Tout au long du Rallye, des contrôles seront mis en place à certains endroits pour s’assurer que les voitures y passent aux temps prescrits. «Tout ça doit se faire dans le respect des limites de vitesse et dans le contexte d’une conduite normale», dit le directeur général du Grand Prix de Trois-Rivières, Dominic Fugère.

Rallye e-Efficacité FIA du Québec: tirer le maximum d’une auto électrique

CHRONIQUE / D’abord présenté l’an dernier comme projet pilote, le Rallye e-Efficacité FIA du Québec (REEFQ), organisé par le Grand Prix de Trois-Rivières (GP3R) revient cette année. Cette fois-ci, l’épreuve est inscrite au calendrier mondial de la Coupe E-Rallye de la régularité de la Fédération internationale de l’automobile (FIA).

Il s’agira de la septième étape de la Coupe E-Rallye qui regroupe 13 épreuves dans 11 pays différents. Elle se tiendra le 8 août prochain.

«Durant le REEFQ, les concurrents seront mesurés en temps réel et leur but sera de réaliser la meilleure consommation d’énergie comparativement aux cotes théoriques établies par Ressources naturelles Canada [RNCan]», explique Dominic Fugère, directeur général du GP3R, rencontré lors d’une conférence de presse qui s’est tenue jeudi dernier. «Cependant, afin que les concurrents ne roulent pas uniquement à 70 km/h sur l’autoroute, des contrôles fantômes seront mis en place à certains endroits pour s’assurer que les voitures y passent aux temps prescrits. Tout ça doit se faire dans le respect des limites de vitesse et dans le contexte d’une conduite normale», ajoute-t-il.

En 2018, le point de départ du REEFQ était la centrale hydroélectrique de Beauharnois et l’arrivée se faisait à Trois-Rivières, après avoir parcouru 302 kilomètres. Vingt-six pilotes avaient participé à cette première édition.

Cette année, cinq kilomètres ont été ajoutés au parcours et le départ se fera de Saint-Jérôme. Le «centre névralgique du développement de l’électromobilité au Québec», écrit le GP3R dans son communiqué. Le trajet passera par Beloeil, Sorel et Shawinigan, notamment.

Rayonnement international

Les gagnants du REEFQ de l’an dernier, Martin Robinson et Nathalie Daigle, avaient parcouru les 302 km du tracé au volant de leur Volkswagen e-Golf 2017. Ils avaient utilisé que 62 % de l’énergie que leur voiture aurait dû consommer selon RNCan.

Toutefois, l’ajout de l’épreuve dans le calendrier de la Coupe E-Rallye attire des participants étrangers, comme le champion 2018 de la série, Didier Malga et sa copilote Anne-Valérie Bonnel. «Nous aurons d’autres pilotes européens, des Autrichiens, entre autres», ajoute M. Fugère.
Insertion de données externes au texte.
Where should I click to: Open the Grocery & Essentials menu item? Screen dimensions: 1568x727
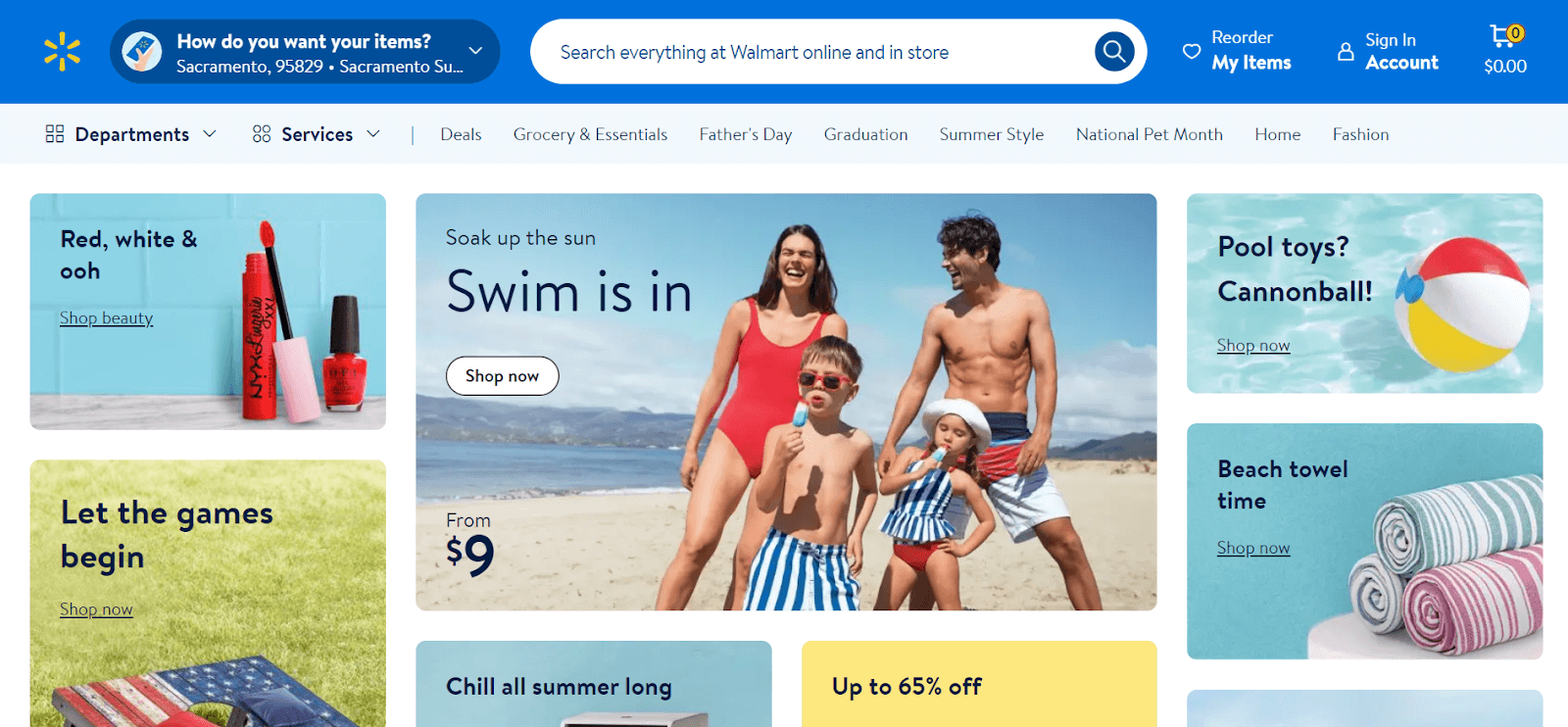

Présentement, M. Malga est sixième au classement de la Coupe E-Rallye après quatre épreuves.

«Notre premier intérêt est de découvrir le Québec», a déclaré M. Malga, pendant une visioconférence durant le point de presse de jeudi. «J’ai vraiment hâte d’être au Québec pour découvrir les routes, les paysages et, surtout, comparer la nouvelle Chevrolet Bolt aux Renault Zoé et Tesla que je conduis habituellement.»

Les participants seront classés sous deux catégories : sans recharge (véhicules à autonomie de plus de 300 km) et avec recharge (véhicules avec autonomie de moins de 300 km). La première est limitée à 30 équipages, la seconde à 10.

L’inscription coûte 100 $ par équipage et ce montant inclut un repas pour les deux équipiers lors de la pause de mi-parcours à Sorel ainsi qu’un léger petit déjeuner lors du départ.